Start of DATA RECORDS

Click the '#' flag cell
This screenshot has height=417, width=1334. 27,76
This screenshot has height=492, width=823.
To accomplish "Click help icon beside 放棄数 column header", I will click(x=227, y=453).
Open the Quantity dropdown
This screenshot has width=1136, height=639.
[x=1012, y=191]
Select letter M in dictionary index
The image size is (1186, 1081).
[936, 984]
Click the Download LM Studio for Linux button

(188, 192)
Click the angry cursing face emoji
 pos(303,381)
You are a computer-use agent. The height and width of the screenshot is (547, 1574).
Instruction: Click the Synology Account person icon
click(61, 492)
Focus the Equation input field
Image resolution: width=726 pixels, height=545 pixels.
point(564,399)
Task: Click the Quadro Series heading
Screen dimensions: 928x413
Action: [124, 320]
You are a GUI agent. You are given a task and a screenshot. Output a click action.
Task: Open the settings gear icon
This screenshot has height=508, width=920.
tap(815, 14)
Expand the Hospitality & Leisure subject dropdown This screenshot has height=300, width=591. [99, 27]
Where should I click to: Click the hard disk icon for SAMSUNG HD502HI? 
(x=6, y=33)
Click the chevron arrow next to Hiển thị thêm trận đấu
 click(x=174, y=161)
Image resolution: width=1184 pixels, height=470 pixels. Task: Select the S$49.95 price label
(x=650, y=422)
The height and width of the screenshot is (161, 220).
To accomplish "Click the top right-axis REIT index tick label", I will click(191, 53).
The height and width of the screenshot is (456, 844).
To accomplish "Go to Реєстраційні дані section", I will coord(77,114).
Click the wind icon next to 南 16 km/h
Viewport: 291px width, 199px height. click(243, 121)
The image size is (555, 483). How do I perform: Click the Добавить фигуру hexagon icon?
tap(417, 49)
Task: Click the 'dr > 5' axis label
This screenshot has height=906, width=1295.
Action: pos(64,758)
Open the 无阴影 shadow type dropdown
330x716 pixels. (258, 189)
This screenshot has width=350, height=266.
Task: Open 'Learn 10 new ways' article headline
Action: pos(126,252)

End of DATA RECORDS

YOUR INSTRUCTIONS :: Wherever the string "agent" appears in the records above, copy the line it sits in.

RESPONSE BELOW ::
You are a computer-use agent. The height and width of the screenshot is (547, 1574).
You are a GUI agent. You are given a task and a screenshot. Output a click action.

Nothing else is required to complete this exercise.